A partir d’un scénario écrit par le comédien disparu Jocelyn Quivrin, Léa Fazer a édifié un « tombeau » lumineux à la mémoire d’Éric Rohmer.


Les citations célèbres sont, par la force des choses, le plus souvent très courtes, mais cette brièveté peut conduire à des interprétations inexactes, voire à des contresens. On sait que, pendant le tournage de Marathon Man, Laurence Olivier, étonné de voir son partenaire Dustin Hoffman s’astreindre à courir deux ou trois kilomètres pour jouer un personnage essoufflé, lui rappela que l’art du comédien consiste à faire semblant. Mais il faut se garder de trouver là une apologie de la paresse. Ce qu’Olivier voulait dire, c’est que l’essoufflement requis par la scène que Dustin Hoffman avait à tourner pouvait être obtenu en se mettant « dans la peau » du personnage et en tenant compte des circonstances dans lesquelles celui-ci se trouvait. Travail sans doute un peu passif, mais qui n’en exige pas moins un effort, bien plus important, au fond, qu’un pur effort physique.

            

Citée dans Maestro à la faveur d’un dialogue entre deux comédiens jouant le rôle de deux comédiens — car Maestro est un film sur le tournage d’un film —, cette remarque devient d’une clarté cristalline en trouvant un écho dans une autre remarque, empruntée à Jean Renoir et mise dans la bouche du metteur en scène. Lorsqu’une comédienne entend lire son rôle en mettant le ton, celui-ci se hâte de modérer ses ardeurs. Qu’elle dise donc son texte recto tono : la situation suffit. Mettre le ton ? Mettre le ton, c’est introduire un élément extérieur. Or la vérité doit jaillir spontanément. Des mots eux-mêmes.

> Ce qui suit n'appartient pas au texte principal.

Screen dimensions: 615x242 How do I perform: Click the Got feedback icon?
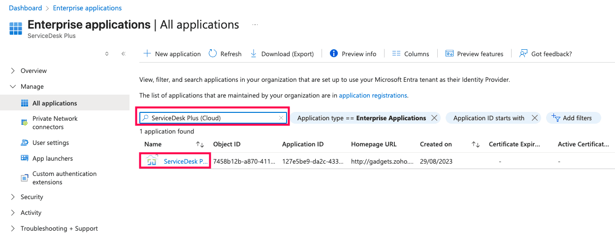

Il est difficile de ne pas penser à la Nuit américaine de Truffaut quand un film a pour sujet le tournage d’un film, mais aux constructions baroques que nous connaissons s’ajoute ici un vertige nouveau : Maestro s’offre le luxe  d’être un vrai faux making of. Je vous présente Paméla, le film au tournage duquel nous étions conviés dans la Nuit américaine, était un film imaginaire. Ici, même si les noms ont été modifiés, nous savons que le film dans le film, les Amours d’Astrée et de Céladon, a vraiment été tourné. Il est même d’autant plus présent dans la mémoire des cinéphiles que ce fut le dernier film réalisé par Éric Rohmer.


D’où, d’ailleurs, quelques minauderies dédaigneuses chez certains critiques. Peu importe que le scénario original de Maestro ait été écrit par le défunt Jocelyn Quivrin, qui interprétait l’un des protagonistes de ces Amours… Nos censeurs tiennent à souligner les inexactitudes de la reconstitution. Sacrilège, ce Michael Lonsdale, avec ses airs de Raminagrobis, dans le rôle de Rohmer le filiforme ! Et à qui va-t-on faire croire que Rohmer pouvait engager un comédien sur la foi d’un CV bidon ? Était-il naïf au point de croire que ce figurant de pubs, amateur de blockbusters américains, avait pu vraiment jouer Corneille et Shakespeare ?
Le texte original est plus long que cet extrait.